Il a été précédé par son frère aîné qui serait à l’heure actuelle dans la région d’Annaba où il est maçon, en attendant de trouver un club de football qui voudrait bien l’engager comme footballeur. «Mon frère a toujours fait du football. Mais, faute de papiers, il a du mal à trouver un club», précise Abdelaziz dont les parents ont été tués lors du coup d’Etat raté. «Mon père était colonel dans le groupe armé qui a mené le coup d’Etat déjoué par les forces étatiques en 2011», dit-il. Ses parents auraient été tous les deux exécutés par les forces pro Idriss Deby. On le sait, le Tchad a une longue histoire de coups d’Etat. Le pays a connu plusieurs coups d’Etat et tentatives de déstabilisation de pouvoir en place depuis les années 1990.

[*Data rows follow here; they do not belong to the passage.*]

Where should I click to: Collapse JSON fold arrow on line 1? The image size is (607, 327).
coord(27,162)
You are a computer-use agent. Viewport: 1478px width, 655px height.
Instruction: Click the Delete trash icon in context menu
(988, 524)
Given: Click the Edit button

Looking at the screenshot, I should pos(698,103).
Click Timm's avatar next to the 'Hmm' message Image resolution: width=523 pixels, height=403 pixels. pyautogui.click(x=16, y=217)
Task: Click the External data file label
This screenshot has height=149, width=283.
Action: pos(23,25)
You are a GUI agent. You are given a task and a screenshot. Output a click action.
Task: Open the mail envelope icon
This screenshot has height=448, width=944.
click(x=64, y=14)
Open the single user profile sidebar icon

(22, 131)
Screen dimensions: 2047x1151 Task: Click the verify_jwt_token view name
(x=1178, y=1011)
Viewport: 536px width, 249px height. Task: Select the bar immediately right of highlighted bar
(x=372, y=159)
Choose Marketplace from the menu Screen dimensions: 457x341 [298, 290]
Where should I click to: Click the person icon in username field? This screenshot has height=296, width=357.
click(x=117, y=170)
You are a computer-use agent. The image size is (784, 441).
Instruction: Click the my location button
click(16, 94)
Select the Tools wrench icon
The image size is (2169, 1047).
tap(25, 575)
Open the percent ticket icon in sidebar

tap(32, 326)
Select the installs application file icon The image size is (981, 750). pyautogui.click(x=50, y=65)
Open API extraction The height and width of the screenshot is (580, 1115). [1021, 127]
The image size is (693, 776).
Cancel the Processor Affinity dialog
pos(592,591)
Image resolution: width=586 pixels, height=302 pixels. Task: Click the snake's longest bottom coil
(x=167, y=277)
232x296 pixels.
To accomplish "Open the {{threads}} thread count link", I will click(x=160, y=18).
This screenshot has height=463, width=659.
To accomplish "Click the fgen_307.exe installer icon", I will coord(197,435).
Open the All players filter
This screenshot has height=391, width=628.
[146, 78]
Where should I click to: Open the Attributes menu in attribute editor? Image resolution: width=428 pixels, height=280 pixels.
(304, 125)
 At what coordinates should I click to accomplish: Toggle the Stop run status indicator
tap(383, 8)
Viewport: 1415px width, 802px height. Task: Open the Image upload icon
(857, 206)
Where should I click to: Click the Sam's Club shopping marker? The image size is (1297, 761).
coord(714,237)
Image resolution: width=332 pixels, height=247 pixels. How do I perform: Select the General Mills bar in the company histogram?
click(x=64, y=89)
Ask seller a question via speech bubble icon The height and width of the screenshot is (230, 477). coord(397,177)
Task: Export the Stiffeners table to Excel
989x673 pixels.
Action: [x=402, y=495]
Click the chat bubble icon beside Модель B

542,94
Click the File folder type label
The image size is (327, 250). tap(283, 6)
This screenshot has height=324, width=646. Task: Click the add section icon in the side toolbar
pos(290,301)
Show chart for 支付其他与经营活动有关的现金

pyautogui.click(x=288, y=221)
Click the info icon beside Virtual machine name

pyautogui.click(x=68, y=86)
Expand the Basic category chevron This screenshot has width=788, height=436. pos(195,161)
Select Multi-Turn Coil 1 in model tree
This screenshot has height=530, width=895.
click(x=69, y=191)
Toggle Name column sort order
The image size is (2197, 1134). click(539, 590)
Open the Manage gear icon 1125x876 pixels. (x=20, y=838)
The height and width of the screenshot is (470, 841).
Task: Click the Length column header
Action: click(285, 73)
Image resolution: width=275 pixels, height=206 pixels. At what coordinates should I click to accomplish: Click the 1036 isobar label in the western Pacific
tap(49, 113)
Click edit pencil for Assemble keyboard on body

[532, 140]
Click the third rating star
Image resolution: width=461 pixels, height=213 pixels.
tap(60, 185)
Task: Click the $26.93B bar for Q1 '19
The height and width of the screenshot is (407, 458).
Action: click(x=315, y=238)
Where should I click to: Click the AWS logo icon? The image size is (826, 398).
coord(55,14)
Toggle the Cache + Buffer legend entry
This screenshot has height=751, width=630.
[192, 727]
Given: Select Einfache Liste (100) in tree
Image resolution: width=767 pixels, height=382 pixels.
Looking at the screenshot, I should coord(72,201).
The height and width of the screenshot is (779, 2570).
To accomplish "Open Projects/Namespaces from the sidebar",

Abdelaziz refuse d’être considéré comme un immigré clandestin. «Je suis un réfugié», clame-t-il tout en assurant être en possession d’une attestation délivrée par le Haut-Commissariat aux réfugiés (HCR) à Alger. Sans travail, il dit compter exclusivement sur la solidarité des deux autres Africains avec lesquels il partage un petit logis de fortune d’à peine 40 m2 au quartier Le Battoir à Bordj El-Bahri. «Les gens refusent de m’engager comme maçon avec des honoraires à la mesure de mes compétences», a-t-il indiqué. Comme lui, ils sont des centaines, si ce n’est plus, à vivre dans cette situation précaire dans ce quartier connu pour sa forte communauté africaine.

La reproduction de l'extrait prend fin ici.